The announcement on Wednesday of the scrapping of the shire districts in the North East will amount to the biggest reform of local government since the reorganisation of 1974. It will also mean the abolition of most of the non-Labour run councils in the North East and their replacement with what are, under current circumstances, predominantly Labour authorities.
I am actually a supporter of single tier local government. For 20 years now I have been a member of Gateshead Council and I can see the benefits of a single local authority being responsible for local services that are run by elected local government (there are of course a vast number of local services run by non-elected quangos but that's a different issue.) The issue in the recently announced changes that has been ignored is how large an area a council should cover.
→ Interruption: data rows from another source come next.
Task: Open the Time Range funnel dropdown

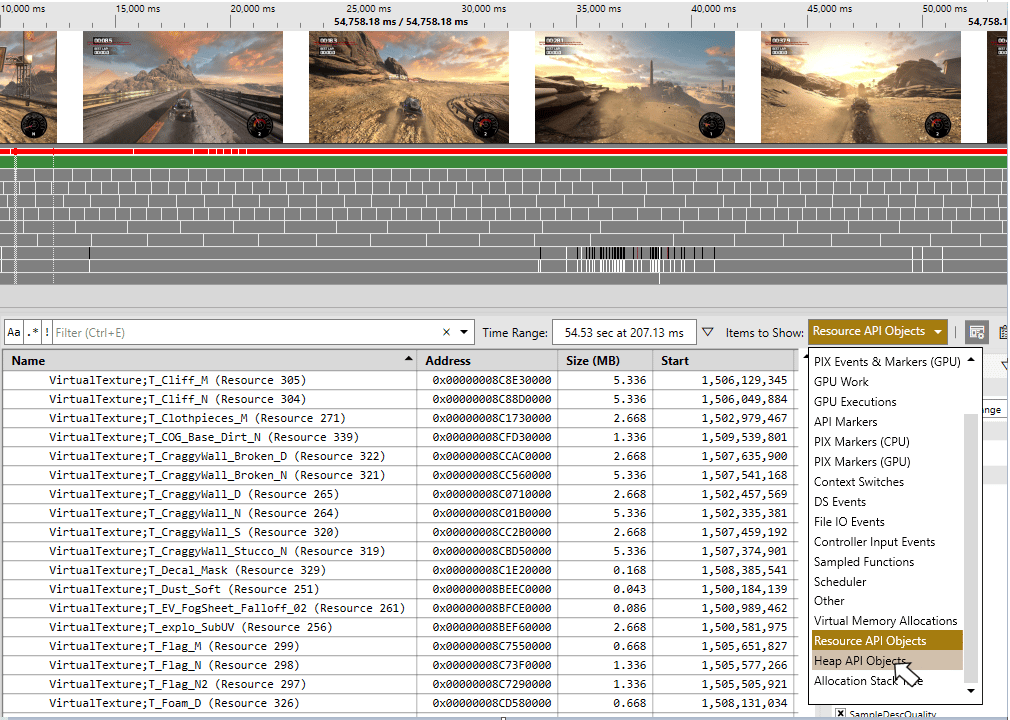Action: pos(707,332)
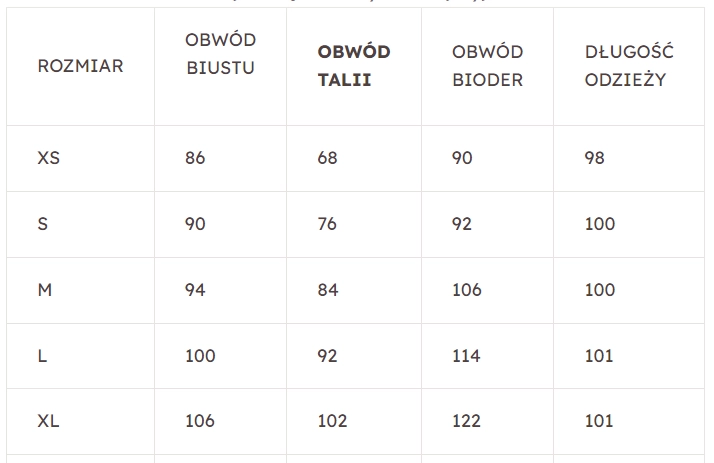Viewport: 714px width, 463px height.
Task: Click the DŁUGOŚĆ ODZIEŻY column header
Action: pyautogui.click(x=629, y=66)
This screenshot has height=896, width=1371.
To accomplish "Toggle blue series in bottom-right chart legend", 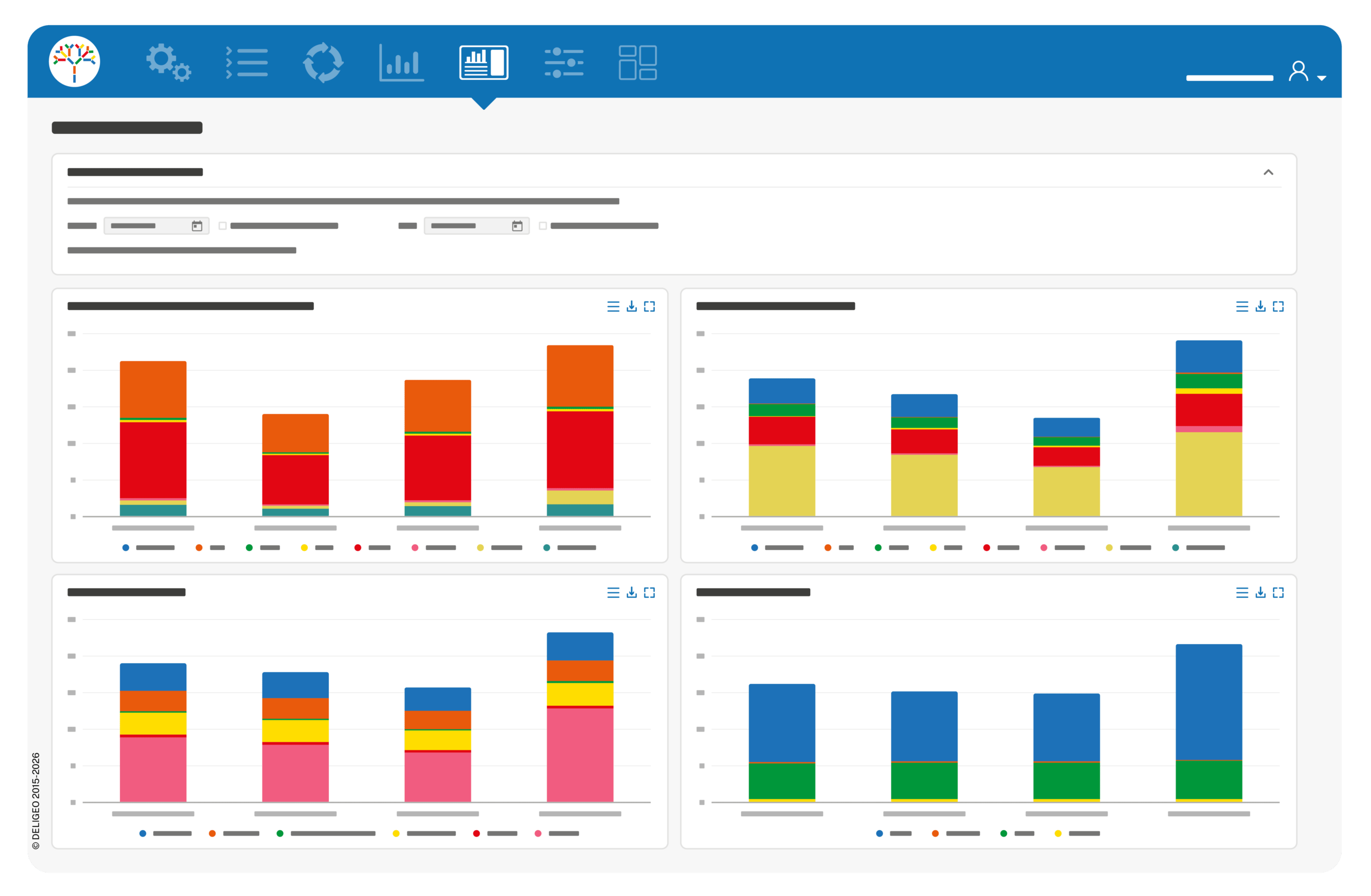I will (x=879, y=833).
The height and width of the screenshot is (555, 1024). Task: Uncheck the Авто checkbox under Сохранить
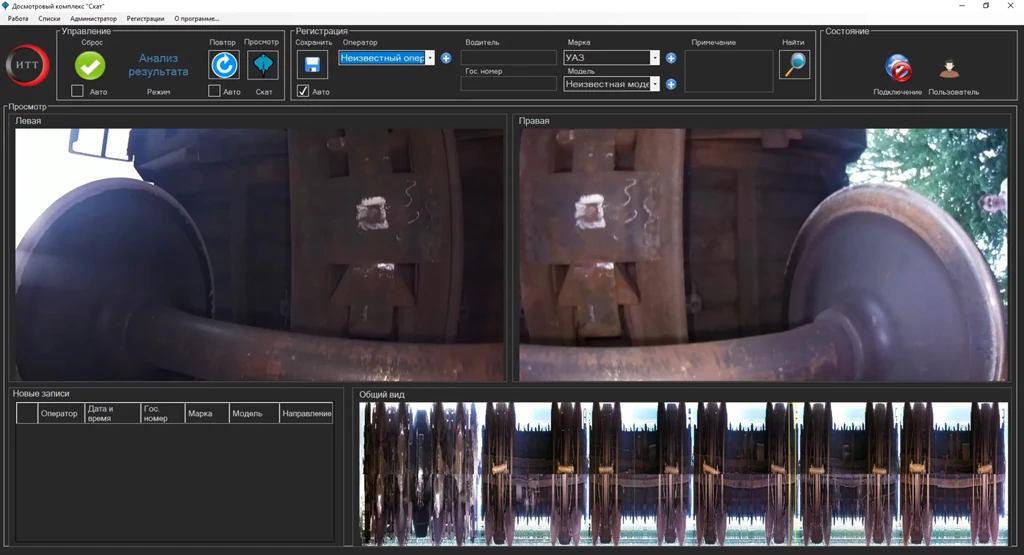pyautogui.click(x=303, y=92)
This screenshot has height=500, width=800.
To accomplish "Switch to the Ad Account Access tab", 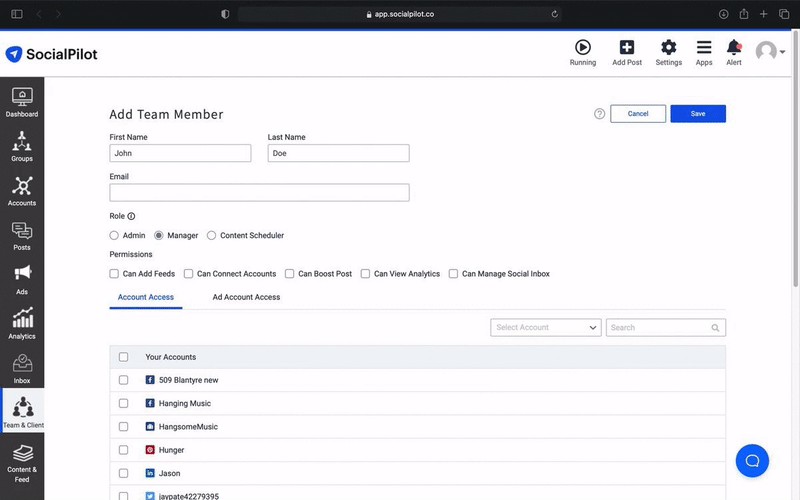I will click(x=246, y=297).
There is also another significant issue which was trampled on in the rush to get these proposals through. The people who live in the areas affected by the proposals should have the final decision. In the 7 shire districts in Co Durham, a referendum was held which gave people a choice between the existing 2 tier system and a single Co Durham authority. The people voted overwhelmingly for the existing system - and the turnout for the referendum was higher than it was for local elections so this constituted a clear expression of pulic support for the option that has now been rejected by central government.
In Co Durham, the Lib Dems run Durham City whilst the independents run Teesdale. There is no overall control in Wear Valley and in both Sedgefield and Derwentside, Labour are perilously close to losing overall control. Only in Chester le Street and Easington do Labour councillors have a significant majority.The proposal to replace them with a unitary Co Durham means imposing a giant near-one-party-state on the districts which currently have, generally speaking, a diversity of political views (other than the Conservatives who barely exist at all anywhere in the County.) The current County Council is about 85% Labour.
In Northumberland, the proposal is to replace the districts with a single Northumberland County Council (which is currently predominantly Labour though not to the extend Durham is). The alternative choice was to have 2 single tier authorities, one for the rural areas, the other for the urban south east of the county.Labour's writ barely runs in the more rural areas of Northumberland on the districts. On Tynedale, the only Conservative run council in the North East, Labour are the 3rd party. In Alnwick and Berwick Councils, Labour barely registers. Diversity is aplenty in Northumberland as on Castle Morpeth, Labour and Conservatives run the council jointly, specifically excluding the Lib Dems (one of their jointly stated aims was to exclude us from power). That experiment in comradely back scratching will off course disappear as well. Only two of the six district councils are Labour run in the county: Wansbeck and Blyth Valley, and both have recent histories of a strong Lib Dem presence.
If these changes go ahead, the effect on pluralist representation across the region will be quite devastating. The only independent council, the only Tory council and one of the two Lib Dem councils in the North East will disappear and be replaced by Labour councils (unless of course we are able to wrest control of them from Labour - in the case of Co Durham clearly that will be difficult though as we have shown with seizing and retaining control of Durham City, Labour are vulnerable to us).
Across the region it will mean that, other than Newcastle (Lib Dem run), and Stockton (another authority where Labour and Tory councillors are in bed together) every council is either run by Labour, or has an independent mayor but with a Labour majority on the authority.As I said earlier, I support unitary local government but what is proposed here is far too large and destroys political diversity. They are an attack on democracy that flies in the face of clearly expressed views by the people. They should be dumped.
1 comment:
Whilst I sympathise with your concerns for political pluralism, I think it has to be said that these issues are not as straightforward as all that.
Shropshire is also being made unitary in the near future, and we have had a similar kerfuffle over it. In our case, though, the government is handing the Tories a near-one party county.
This didn't stop many of the Tory run town councils from opposing the move, however, including the use in Shrewsbury of a postal "referendum" whose framing of the question and background information pack was risibly biased.
Ultimately, you can either believe that single-tier local government is a good thing or not, surely? It is then up to you to persuade the electorate that they need to vote differently. And they may not need so much persuading. People are cannier than they are given credit for being, much of the time. If the makeup of the council looks too Labour weighted, then opposition parties will pick up momentum easily.